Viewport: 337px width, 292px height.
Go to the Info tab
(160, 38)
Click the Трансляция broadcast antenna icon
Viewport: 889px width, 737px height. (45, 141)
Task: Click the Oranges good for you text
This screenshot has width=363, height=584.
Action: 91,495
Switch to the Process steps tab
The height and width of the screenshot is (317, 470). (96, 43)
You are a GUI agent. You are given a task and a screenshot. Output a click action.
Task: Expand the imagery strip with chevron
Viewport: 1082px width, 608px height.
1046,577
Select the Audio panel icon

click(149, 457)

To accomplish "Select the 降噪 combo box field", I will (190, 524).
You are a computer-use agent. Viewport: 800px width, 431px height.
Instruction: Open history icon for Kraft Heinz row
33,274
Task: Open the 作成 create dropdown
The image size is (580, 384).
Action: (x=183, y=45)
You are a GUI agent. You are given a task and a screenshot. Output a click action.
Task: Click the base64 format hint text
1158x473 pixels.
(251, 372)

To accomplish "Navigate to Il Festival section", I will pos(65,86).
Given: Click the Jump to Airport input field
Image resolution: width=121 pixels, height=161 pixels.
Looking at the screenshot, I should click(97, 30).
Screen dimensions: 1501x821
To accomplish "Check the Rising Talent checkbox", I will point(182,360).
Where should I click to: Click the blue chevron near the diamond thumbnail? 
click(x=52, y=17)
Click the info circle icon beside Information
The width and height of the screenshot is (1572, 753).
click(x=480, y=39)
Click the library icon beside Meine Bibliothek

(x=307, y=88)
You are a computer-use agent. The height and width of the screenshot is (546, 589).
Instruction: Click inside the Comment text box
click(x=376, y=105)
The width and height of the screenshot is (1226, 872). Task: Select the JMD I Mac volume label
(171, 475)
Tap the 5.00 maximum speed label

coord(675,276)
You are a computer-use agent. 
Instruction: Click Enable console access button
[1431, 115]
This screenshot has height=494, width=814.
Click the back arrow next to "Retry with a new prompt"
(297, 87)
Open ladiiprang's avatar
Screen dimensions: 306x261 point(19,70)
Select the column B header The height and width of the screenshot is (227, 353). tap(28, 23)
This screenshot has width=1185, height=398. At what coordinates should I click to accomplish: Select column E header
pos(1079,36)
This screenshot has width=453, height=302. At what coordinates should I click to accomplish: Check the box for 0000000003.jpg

__________

__EXERCISE REQUIREMENTS__: Echo everything in the listing from the line containing "Select the column" down to the end of the listing, including both of those lines.

__TASK RESULT__:
Select the column B header The height and width of the screenshot is (227, 353). tap(28, 23)
This screenshot has width=1185, height=398. At what coordinates should I click to accomplish: Select column E header
pos(1079,36)
This screenshot has width=453, height=302. At what coordinates should I click to accomplish: Check the box for 0000000003.jpg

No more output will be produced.